■ WHAT YOU SHOULD DO
Repeat exactly each line of the material, starting from the line that contains "Viewport: 1456px width, 826px height." and finishing with the final line.

■ DATASET CONTENT
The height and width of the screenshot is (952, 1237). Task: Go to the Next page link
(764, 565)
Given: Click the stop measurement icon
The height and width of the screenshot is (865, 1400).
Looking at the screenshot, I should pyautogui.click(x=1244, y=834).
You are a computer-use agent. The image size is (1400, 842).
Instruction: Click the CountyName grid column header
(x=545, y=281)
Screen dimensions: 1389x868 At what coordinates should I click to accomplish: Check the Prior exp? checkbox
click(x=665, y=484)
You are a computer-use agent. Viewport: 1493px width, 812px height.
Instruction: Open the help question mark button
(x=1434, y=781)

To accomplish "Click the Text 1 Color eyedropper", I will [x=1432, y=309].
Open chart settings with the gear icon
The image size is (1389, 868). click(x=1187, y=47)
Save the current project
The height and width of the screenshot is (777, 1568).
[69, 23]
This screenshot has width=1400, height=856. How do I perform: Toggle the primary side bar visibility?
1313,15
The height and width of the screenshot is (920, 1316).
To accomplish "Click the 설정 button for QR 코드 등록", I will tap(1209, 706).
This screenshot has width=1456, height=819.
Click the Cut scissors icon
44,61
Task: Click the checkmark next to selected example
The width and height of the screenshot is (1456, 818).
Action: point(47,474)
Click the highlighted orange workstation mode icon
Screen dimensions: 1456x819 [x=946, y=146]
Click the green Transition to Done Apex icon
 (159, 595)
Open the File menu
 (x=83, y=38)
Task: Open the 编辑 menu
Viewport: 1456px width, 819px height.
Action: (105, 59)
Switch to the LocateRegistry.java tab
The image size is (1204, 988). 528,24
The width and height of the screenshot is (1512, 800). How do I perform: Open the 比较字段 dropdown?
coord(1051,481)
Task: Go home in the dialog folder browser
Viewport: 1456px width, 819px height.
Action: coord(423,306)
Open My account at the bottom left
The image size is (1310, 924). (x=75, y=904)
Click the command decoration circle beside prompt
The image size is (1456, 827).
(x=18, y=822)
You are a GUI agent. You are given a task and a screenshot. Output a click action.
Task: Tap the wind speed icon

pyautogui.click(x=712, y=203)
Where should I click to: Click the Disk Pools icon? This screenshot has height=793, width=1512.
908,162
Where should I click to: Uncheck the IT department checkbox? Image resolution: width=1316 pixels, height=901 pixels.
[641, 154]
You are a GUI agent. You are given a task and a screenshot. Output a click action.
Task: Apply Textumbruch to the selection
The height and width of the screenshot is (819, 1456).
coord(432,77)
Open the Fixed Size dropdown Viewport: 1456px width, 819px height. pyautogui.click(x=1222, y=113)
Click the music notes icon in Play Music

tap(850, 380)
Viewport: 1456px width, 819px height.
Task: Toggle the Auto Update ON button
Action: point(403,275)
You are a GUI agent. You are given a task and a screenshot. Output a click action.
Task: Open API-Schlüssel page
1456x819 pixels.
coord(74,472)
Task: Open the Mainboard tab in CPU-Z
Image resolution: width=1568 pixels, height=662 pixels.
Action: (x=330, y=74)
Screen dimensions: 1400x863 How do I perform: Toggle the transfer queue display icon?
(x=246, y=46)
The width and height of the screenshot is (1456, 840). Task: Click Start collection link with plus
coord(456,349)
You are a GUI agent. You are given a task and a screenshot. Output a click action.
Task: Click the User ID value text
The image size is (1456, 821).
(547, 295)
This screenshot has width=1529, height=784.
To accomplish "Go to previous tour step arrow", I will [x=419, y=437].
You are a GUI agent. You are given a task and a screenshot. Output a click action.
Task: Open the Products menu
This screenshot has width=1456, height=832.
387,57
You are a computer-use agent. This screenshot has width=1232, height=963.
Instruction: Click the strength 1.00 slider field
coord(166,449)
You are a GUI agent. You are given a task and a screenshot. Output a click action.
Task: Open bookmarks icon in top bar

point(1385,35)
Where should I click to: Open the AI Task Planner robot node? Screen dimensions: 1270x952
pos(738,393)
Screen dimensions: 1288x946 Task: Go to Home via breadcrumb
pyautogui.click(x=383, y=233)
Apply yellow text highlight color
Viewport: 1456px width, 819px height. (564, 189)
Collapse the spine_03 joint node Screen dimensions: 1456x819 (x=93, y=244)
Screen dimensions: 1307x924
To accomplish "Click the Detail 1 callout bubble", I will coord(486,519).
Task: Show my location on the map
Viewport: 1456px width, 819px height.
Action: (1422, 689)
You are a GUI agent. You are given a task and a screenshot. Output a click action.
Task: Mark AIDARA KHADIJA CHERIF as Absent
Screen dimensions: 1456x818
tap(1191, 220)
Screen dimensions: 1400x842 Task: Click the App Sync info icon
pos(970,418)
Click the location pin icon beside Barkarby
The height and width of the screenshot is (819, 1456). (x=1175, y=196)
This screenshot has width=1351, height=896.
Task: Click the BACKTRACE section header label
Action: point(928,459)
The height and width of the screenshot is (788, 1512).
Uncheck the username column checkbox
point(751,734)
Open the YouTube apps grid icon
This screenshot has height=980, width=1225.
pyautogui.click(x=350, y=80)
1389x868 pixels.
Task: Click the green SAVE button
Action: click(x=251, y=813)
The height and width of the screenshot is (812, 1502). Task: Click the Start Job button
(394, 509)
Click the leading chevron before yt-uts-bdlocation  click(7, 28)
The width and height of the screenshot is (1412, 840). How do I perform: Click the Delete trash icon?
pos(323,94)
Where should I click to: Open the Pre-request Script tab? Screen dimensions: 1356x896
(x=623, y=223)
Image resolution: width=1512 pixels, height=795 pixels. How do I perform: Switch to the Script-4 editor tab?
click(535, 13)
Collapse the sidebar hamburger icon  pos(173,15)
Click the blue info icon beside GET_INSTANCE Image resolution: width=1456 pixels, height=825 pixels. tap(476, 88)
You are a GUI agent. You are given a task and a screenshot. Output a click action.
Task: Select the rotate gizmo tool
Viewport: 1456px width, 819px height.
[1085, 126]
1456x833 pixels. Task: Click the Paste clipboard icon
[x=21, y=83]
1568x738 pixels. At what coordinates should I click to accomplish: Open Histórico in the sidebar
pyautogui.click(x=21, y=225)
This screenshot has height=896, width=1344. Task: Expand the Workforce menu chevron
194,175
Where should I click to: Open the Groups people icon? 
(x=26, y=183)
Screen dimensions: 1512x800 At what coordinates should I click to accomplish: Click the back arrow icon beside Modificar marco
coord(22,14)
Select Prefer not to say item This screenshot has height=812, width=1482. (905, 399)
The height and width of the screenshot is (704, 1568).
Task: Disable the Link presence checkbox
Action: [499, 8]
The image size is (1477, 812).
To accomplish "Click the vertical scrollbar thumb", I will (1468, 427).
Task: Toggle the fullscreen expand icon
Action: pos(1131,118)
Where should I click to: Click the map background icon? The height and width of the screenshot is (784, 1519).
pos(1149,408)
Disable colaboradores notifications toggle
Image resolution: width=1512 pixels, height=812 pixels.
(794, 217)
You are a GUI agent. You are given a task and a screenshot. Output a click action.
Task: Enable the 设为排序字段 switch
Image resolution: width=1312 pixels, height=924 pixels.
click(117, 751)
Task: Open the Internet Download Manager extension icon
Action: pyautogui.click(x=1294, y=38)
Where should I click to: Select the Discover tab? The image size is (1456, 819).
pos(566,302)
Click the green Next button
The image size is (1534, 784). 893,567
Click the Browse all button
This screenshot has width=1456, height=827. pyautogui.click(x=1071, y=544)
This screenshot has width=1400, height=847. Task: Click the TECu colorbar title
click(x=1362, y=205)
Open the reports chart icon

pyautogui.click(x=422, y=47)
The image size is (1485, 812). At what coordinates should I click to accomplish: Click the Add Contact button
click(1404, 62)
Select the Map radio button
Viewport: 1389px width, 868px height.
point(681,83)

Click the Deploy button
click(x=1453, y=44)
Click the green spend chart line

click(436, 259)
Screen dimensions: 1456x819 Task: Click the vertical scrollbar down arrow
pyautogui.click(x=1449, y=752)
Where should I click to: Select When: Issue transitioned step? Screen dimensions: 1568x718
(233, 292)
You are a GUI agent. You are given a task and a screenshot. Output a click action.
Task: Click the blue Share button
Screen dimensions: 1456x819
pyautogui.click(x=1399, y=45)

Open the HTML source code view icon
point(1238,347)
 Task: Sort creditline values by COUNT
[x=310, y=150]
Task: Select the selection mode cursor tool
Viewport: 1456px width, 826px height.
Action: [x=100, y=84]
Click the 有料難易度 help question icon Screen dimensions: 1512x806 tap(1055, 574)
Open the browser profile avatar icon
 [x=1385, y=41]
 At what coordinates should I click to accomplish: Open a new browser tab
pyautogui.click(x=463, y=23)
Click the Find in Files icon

■ EXERCISE OUTPUT
Viewport: 1456px width, 826px height.
Action: [x=100, y=84]
Click the 有料難易度 help question icon Screen dimensions: 1512x806 tap(1055, 574)
Open the browser profile avatar icon
 [x=1385, y=41]
 At what coordinates should I click to accomplish: Open a new browser tab
pyautogui.click(x=463, y=23)
Click the Find in Files icon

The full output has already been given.